* begin Text section *

Yes, the price was right, but there was a reason for it.
The pedicure chairs had wooden covers on them, like the kind taxi drivers put on their seats. And the nice bubbly tubs that your feet go in? no bubbles. no soap. just scorching hot water.
PB opted for just the pedicure and back massage portion, while I was planning to do just a manicure and pedicure. By the time PB was done with her massage, I was still getting my shoddy manicure (aren't you supposed to cover my nail with polish? no, not my finger...my whole nail? isn't that what you do everyday? how can you not achieve this yet??).
PB offered up her credit card to pay for her pedi and back massage. $27. Eh...What?
Turns out it would be cheaper for her to get the manicure in addition to what she already had.
She got the manicure. Mid-way through her manicure, I relocated to the massage chair.
The green, 20-87 year old massage chair was dragged into the center of the shop, a little paper towel was put on the face piece, and I was instructed to sit down. This is what ensued:
1. The paper towel slipped and my face touched the green leather that probably hadn't been cleaned in a decade. Ew.
2. The chair was rickety. Like, really almost about to fall to the ground.

* end Text section *
* begin Material provided *

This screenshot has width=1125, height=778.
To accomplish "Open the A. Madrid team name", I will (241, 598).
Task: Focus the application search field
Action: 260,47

* end Material provided *

» **Tasks to complete**:
A: In the salon account, swap "credit card" for "debit card" and reproduce the portion starting with "PB opted for" and going on through "the massage chair.".
B: Extend the salon account beyond its final sentence.

» **Answers**:
A:
PB opted for just the pedicure and back massage portion, while I was planning to do just a manicure and pedicure. By the time PB was done with her massage, I was still getting my shoddy manicure (aren't you supposed to cover my nail with polish? no, not my finger...my whole nail? isn't that what you do everyday? how can you not achieve this yet??).
PB offered up her debit card to pay for her pedi and back massage. $27. Eh...What?
Turns out it would be cheaper for her to get the manicure in addition to what she already had.
She got the manicure. Mid-way through her manicure, I relocated to the massage chair.

B:
3. The massage was barely a massage. It was a set of hands going at my back as if they were trying to kill a super fast ant that was racing all over the place.
3. While trying to kill the super fast ant that must have existed, the body attached to the set of hands was HUMPING me. To reach my shoulders and neck (which she basically just prodded at) she straddled my back and leaned into me. Personal Space? Not during this "massage".
4. Don't think it can get any worse? You're mistaken. Directly under the face piece that my cheek was touching, there was a metal bar. Every time the woman touched me in her jerky way, the bar slammed into the space between my bottom lip and chin. At one point my tongue was rested between my teeth. I promptly clenched my teeth together after the bar smacked me and made me crunch my tongue.
DING! finally, the bell went off and I was done. I get up and sit down next to PB at the nail drying area.
"How was it?" PB inquires. I look at her and smile. The woman who performed the torture is still standing within earshot.
"Then you must have had the good one, oh my god mine was so awful. She didn't know what she was doing and there was a bar digging into my face the whole time." This entire sentence escapes PB's mouth before I can manage to explain that I had the same loathsome experience. We spend the next half hour or so comparing the crappiness of all that happened.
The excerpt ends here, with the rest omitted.